» Work to be completed
Could you retype exactly the lines running from the line with "Instruction: Click the Biblioteca" to the end of the data, both included, and nothing else?

» Stored entries
BEGIN
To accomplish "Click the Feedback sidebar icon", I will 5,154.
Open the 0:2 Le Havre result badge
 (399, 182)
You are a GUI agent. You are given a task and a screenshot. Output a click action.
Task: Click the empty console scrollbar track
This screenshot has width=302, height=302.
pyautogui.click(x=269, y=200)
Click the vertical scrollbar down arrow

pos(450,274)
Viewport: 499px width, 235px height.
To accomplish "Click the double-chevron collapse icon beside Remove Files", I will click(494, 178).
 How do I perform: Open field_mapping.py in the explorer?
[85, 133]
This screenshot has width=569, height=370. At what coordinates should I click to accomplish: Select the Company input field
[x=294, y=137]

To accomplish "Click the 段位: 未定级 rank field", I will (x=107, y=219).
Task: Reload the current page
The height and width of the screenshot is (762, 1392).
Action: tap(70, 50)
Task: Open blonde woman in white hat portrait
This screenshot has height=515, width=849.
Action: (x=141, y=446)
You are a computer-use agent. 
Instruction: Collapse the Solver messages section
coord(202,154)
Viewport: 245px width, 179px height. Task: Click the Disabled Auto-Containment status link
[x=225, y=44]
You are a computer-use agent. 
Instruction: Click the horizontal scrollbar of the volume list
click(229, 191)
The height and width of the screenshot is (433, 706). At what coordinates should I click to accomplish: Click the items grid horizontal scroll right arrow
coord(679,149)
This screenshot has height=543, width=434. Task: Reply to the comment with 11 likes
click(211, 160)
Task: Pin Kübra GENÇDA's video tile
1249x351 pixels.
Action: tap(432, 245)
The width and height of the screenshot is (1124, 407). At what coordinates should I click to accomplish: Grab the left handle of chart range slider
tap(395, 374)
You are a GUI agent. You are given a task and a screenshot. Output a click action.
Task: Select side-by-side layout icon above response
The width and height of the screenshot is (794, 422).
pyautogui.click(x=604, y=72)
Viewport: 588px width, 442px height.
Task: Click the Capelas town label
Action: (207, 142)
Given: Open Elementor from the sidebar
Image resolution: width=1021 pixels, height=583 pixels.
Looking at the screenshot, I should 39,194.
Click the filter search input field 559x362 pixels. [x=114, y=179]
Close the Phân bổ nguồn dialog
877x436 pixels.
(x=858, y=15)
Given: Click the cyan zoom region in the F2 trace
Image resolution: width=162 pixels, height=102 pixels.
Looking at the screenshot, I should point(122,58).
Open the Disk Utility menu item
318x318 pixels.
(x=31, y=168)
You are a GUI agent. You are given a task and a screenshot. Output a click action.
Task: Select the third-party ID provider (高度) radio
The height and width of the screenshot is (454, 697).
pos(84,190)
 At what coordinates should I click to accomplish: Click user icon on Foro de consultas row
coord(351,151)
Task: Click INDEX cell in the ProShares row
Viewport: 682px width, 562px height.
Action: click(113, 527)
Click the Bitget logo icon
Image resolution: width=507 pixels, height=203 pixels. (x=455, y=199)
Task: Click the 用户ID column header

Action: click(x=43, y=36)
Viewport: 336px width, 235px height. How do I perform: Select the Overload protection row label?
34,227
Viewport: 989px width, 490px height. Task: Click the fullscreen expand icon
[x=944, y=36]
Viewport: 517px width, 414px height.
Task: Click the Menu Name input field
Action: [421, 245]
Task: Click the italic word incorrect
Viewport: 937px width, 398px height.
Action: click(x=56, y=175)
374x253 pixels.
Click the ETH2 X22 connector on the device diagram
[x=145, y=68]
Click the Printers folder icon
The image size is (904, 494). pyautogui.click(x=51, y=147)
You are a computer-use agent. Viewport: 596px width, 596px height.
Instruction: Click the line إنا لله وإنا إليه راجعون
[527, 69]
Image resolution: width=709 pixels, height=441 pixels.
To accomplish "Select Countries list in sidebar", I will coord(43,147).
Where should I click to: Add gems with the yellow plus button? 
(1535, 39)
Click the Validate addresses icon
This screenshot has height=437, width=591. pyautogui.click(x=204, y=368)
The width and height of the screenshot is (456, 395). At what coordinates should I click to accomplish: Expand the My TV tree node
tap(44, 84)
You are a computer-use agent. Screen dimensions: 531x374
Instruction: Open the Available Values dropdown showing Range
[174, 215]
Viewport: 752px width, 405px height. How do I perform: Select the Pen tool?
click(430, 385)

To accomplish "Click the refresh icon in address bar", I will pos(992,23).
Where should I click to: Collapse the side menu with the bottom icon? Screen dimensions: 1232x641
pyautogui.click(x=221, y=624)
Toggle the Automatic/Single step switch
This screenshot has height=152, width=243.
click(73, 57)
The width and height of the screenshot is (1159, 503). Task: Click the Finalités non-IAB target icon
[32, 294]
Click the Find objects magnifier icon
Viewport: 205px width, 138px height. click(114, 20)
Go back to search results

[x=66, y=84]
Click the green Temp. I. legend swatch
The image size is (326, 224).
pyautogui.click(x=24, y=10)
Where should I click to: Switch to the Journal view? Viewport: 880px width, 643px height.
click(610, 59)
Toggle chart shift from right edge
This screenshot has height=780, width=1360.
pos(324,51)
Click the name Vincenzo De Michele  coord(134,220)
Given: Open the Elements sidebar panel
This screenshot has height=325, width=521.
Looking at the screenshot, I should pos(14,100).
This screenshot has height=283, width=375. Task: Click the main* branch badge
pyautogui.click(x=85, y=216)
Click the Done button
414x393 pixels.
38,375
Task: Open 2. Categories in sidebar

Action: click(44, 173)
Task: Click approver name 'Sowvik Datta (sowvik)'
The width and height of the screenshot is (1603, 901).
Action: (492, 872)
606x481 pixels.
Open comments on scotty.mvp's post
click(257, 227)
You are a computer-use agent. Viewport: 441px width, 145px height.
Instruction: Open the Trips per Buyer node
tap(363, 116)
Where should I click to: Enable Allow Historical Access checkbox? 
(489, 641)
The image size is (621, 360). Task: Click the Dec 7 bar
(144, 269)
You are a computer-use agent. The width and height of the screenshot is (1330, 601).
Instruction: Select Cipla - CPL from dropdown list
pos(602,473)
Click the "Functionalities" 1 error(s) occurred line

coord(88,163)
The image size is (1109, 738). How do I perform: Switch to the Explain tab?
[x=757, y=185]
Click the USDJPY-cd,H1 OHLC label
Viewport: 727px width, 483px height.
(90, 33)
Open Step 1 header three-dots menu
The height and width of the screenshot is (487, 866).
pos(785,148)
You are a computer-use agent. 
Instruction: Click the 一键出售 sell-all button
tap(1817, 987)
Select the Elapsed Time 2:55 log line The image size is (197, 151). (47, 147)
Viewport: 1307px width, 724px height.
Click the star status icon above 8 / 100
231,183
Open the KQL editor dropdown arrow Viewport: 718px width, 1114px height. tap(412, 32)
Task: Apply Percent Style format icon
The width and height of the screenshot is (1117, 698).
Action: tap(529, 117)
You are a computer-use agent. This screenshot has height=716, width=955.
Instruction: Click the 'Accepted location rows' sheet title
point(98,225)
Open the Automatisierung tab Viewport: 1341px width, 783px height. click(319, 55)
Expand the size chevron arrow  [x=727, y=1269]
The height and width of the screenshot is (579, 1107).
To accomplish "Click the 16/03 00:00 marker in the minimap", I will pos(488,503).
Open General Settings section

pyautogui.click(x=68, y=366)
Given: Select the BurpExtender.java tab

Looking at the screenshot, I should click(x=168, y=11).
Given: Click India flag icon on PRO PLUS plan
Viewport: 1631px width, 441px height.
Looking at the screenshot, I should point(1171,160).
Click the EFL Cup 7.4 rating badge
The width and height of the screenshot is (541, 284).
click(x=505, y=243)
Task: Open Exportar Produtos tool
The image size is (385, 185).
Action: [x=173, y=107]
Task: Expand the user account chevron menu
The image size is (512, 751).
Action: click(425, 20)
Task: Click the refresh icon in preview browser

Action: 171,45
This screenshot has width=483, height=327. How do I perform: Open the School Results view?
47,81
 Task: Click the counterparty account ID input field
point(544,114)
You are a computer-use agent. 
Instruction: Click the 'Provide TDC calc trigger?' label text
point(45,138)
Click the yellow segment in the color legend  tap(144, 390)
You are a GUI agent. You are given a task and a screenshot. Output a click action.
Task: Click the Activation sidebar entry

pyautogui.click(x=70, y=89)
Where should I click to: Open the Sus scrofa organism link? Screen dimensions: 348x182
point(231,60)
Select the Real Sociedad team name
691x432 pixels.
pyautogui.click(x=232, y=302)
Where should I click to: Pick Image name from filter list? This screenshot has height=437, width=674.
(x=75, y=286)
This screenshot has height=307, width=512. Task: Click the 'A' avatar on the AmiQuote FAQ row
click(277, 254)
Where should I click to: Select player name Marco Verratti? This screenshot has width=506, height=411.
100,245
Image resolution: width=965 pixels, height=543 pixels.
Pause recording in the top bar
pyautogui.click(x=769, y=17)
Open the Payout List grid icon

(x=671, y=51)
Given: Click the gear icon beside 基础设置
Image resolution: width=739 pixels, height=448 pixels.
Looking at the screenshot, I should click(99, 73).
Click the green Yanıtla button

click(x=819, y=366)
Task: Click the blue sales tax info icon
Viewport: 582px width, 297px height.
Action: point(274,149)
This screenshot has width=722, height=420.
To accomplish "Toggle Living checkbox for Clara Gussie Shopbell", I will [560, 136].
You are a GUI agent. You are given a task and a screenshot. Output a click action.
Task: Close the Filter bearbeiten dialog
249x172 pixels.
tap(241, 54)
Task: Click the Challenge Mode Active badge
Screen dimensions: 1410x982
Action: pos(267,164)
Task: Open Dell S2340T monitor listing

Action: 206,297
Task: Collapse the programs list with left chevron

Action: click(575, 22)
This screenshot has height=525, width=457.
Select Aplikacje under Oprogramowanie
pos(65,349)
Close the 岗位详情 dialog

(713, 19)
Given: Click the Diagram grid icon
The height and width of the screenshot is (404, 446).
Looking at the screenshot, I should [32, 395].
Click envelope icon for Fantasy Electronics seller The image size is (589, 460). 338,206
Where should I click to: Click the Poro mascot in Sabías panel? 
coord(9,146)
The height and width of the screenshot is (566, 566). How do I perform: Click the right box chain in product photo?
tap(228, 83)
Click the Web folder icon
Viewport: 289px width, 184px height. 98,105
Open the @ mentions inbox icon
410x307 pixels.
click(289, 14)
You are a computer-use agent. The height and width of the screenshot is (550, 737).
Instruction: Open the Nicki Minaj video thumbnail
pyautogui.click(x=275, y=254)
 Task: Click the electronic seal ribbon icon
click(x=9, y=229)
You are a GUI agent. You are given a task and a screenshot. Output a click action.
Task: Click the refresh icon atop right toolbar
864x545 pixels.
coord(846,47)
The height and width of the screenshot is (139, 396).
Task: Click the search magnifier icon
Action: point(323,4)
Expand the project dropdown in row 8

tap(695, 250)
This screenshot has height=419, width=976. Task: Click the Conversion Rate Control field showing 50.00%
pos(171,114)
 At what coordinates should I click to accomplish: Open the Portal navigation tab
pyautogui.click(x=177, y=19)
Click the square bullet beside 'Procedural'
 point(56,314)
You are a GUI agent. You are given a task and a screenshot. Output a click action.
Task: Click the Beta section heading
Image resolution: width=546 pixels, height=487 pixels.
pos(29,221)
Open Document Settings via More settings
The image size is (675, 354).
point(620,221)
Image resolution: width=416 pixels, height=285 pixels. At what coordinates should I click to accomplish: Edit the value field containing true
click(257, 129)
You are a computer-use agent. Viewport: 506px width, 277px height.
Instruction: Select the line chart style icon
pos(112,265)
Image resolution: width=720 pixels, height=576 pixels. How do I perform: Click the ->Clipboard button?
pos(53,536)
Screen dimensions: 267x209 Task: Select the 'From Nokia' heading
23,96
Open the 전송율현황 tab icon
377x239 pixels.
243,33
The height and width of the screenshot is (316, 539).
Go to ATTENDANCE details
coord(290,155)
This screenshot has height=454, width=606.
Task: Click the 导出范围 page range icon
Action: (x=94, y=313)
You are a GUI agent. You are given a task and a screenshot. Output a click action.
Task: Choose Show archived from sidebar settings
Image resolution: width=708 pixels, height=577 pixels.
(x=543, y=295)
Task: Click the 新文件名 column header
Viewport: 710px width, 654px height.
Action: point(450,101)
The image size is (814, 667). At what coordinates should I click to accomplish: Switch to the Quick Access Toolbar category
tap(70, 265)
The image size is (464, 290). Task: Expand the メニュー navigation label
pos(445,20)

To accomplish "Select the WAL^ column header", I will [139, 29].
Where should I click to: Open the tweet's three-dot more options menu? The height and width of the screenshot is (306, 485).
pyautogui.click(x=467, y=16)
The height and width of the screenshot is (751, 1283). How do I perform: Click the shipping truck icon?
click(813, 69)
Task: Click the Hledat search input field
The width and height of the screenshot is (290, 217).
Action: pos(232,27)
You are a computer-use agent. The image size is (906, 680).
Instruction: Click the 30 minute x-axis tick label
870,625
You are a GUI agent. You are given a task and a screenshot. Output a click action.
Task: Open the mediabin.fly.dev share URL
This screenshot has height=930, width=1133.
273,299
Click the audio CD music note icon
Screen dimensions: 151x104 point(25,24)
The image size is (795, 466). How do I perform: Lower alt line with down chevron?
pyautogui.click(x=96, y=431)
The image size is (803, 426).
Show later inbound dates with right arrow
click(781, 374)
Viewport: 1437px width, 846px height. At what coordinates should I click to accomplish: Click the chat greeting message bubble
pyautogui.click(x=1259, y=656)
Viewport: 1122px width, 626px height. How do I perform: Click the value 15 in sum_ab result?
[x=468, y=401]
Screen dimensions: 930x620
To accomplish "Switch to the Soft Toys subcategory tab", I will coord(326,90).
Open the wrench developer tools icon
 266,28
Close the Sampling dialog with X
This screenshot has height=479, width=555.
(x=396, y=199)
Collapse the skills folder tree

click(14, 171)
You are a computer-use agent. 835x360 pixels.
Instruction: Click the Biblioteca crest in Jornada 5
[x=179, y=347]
END
» Task output
Instruction: Click the Biblioteca crest in Jornada 5
[x=179, y=347]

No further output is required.